Jacqueline Roque 1953-1973
In 1953, the young Jacqueline Roque worked at the Madoura Pottery where Picasso created his ceramics. After the death of Olga Khokhlova, she became his second legal wife. Picasso based more works on Roque than on any of the other women in his life: she was the inspiration behind more than 400 pieces. Together until his death in 1973, Roque went on to manage his estate, bitterly feuding with Gilot and refusing to allow her or her children to attend Picasso’s funeral. Eventually the two women reconciled, collaborating on the foundation of the Musée Picasso in Paris.
There are other women, too, whose lives became entangled with Picasso’s. There was the mysterious Madeleine, his lover and model who terminated her pregnancy with him when she was replaced by Fernande Olivier.
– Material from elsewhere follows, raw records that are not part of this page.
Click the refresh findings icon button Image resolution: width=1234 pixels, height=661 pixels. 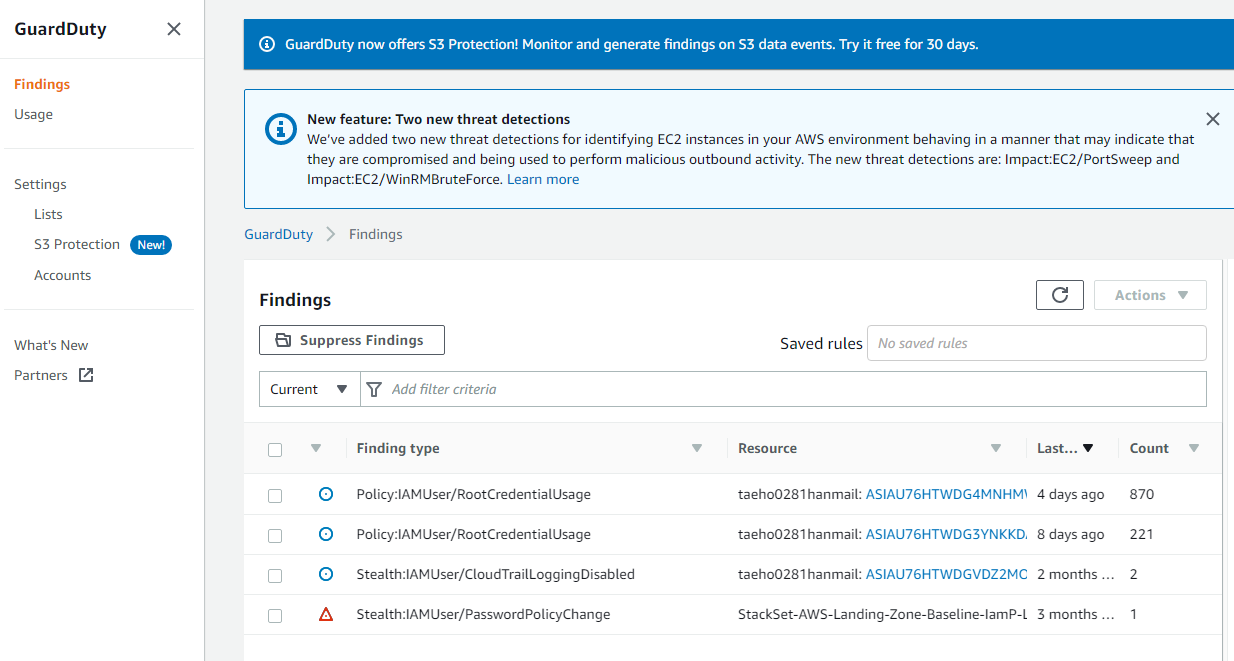point(1060,295)
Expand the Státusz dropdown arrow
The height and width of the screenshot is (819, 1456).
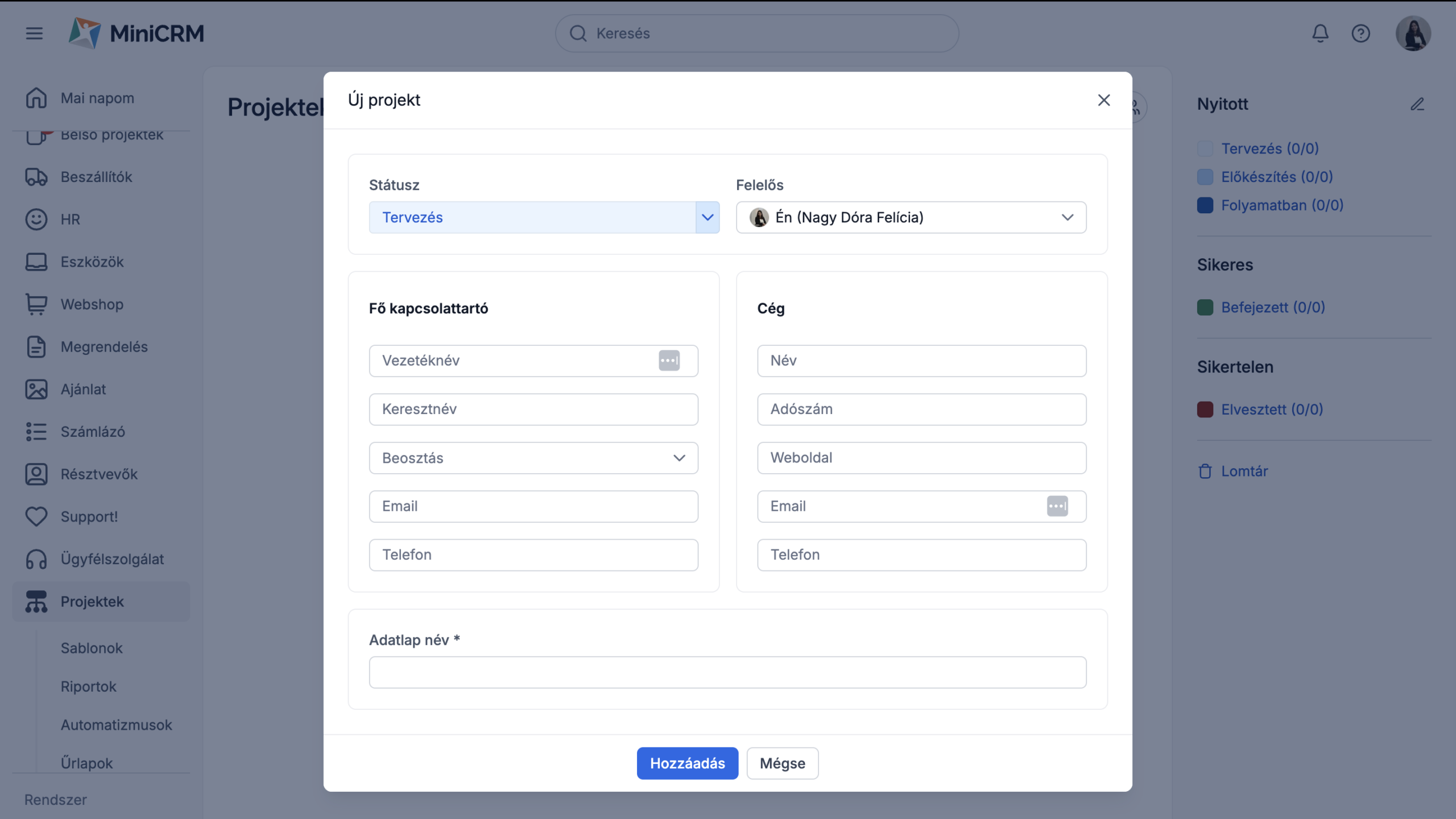click(707, 217)
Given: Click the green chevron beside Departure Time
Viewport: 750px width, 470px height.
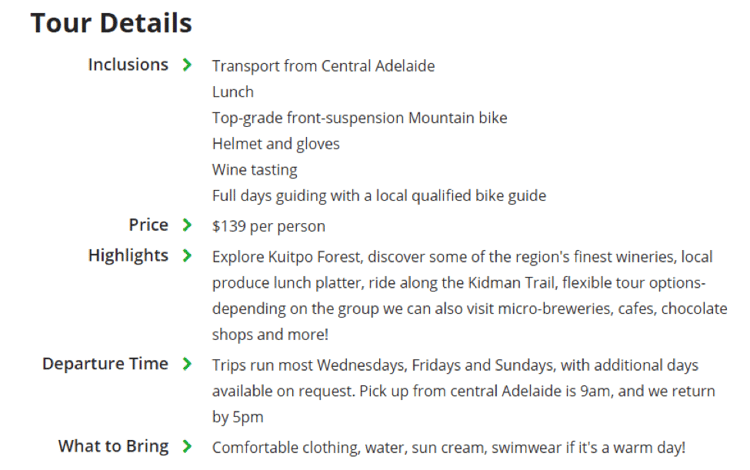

There’s Raymonde, the adolescent girl Picasso and Fernande adopted, who having become of interest to Picasso, was swiftly sent back to the orphanage. The year 1916 was a busy one for Picasso. He proposed to, and was refused by, Gabrielle Lespinasse, the “ravishing” mistress that he had secreted away while Eva was dying. Pâquerette, an artists’ model and mannequin for fashion designer Paul Poiret, was his summer girlfriend. The poet Guillaume Apollinaire helped Picasso kidnap Irène Lagut, with whom he’d fallen in love; she was indifferent although, having escaped, she returned to him a week later. In 1954, Picasso painted a series of portraits of Sylvette David, a blonde beauty with a signature ponytail. Their relationship, for once, was completely hands-off.
Picasso’s death left a trail of destruction. His children’s lives were in a tragic state. Marie-Thérèse Walter hanged herself four years after Picasso’s death and Roque fatally shot herself. Gilot suggested that Picasso was a narcissist with a desire for control: his seduction was a form of exercising power over women. Picasso wrung all he could out of his muses and then hung them out to dry on his canvases.